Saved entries
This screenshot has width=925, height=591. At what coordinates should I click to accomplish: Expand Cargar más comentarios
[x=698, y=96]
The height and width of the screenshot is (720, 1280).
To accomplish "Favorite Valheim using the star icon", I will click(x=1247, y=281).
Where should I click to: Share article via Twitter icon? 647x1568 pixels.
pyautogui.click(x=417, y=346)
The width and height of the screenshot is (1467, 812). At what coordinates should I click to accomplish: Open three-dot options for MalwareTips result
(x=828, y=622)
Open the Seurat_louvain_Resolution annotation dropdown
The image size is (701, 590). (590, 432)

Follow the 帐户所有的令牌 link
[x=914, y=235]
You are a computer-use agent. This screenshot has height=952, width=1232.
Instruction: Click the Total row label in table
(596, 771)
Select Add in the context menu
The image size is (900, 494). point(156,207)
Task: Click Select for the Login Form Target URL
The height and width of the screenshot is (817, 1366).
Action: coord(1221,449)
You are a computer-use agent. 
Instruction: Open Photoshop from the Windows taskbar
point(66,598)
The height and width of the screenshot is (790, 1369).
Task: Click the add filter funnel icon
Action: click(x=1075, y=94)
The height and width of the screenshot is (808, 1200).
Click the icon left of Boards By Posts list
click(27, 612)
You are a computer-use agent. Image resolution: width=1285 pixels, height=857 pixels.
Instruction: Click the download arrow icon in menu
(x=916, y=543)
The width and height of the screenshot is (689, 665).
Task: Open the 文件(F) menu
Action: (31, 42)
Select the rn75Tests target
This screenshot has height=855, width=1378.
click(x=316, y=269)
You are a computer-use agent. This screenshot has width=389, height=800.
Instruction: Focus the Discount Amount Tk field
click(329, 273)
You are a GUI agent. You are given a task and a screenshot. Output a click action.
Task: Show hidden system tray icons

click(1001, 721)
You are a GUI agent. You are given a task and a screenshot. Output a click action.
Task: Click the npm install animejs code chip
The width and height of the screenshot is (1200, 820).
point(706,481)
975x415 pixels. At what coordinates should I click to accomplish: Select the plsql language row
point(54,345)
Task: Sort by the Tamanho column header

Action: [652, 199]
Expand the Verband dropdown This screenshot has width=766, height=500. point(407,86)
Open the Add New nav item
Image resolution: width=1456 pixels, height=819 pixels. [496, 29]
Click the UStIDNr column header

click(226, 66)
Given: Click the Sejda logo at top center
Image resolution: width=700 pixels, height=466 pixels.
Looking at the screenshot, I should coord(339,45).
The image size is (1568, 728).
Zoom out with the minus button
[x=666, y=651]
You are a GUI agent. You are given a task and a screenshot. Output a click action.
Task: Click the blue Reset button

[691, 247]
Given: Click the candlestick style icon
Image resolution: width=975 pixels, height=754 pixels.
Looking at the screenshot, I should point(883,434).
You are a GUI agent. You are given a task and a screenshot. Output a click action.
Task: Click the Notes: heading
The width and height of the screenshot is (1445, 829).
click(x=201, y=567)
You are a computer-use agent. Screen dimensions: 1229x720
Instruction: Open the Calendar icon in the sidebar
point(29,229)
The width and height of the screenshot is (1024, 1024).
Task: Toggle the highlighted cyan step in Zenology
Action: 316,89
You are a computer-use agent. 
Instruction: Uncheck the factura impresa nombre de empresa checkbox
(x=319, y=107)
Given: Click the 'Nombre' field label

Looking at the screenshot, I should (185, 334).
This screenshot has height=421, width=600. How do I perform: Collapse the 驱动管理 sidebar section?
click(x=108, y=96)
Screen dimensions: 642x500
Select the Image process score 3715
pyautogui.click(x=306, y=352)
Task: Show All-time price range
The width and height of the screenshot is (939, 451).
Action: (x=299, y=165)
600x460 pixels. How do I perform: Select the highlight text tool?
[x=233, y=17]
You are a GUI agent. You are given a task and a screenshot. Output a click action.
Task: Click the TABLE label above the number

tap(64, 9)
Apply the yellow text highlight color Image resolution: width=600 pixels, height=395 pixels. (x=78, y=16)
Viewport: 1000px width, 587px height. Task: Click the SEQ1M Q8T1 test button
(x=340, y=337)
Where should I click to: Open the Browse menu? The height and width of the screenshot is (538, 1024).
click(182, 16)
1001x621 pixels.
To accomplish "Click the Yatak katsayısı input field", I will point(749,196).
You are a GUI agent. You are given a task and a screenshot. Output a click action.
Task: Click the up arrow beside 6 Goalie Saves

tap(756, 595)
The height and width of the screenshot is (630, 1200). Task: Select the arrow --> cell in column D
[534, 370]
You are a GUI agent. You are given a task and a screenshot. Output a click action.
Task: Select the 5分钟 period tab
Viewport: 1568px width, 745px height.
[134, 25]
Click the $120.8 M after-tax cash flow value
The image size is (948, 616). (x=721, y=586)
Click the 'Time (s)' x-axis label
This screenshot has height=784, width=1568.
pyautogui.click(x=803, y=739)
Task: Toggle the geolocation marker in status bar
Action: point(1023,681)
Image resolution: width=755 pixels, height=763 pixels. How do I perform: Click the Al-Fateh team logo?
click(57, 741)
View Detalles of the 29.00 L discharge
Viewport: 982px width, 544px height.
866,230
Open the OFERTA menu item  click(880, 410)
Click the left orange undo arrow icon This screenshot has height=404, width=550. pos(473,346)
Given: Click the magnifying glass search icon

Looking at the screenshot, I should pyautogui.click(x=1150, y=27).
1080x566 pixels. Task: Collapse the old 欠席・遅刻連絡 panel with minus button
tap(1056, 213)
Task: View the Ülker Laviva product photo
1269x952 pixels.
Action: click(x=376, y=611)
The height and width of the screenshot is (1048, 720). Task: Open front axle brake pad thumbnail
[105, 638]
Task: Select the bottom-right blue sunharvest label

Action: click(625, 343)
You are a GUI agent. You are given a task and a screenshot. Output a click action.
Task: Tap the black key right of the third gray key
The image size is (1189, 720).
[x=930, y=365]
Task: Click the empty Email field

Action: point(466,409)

### [TASK OBJECTIVE]
Your response should hold only an exact copy of the lines above, from the one containing "Given: Click the magnifying glass search icon" through the end of the entries.

### [FINISHED TASK]
Given: Click the magnifying glass search icon

Looking at the screenshot, I should pyautogui.click(x=1150, y=27).
1080x566 pixels. Task: Collapse the old 欠席・遅刻連絡 panel with minus button
tap(1056, 213)
Task: View the Ülker Laviva product photo
1269x952 pixels.
Action: click(x=376, y=611)
The height and width of the screenshot is (1048, 720). Task: Open front axle brake pad thumbnail
[105, 638]
Task: Select the bottom-right blue sunharvest label

Action: click(625, 343)
You are a GUI agent. You are given a task and a screenshot. Output a click action.
Task: Tap the black key right of the third gray key
The image size is (1189, 720).
[x=930, y=365]
Task: Click the empty Email field

Action: point(466,409)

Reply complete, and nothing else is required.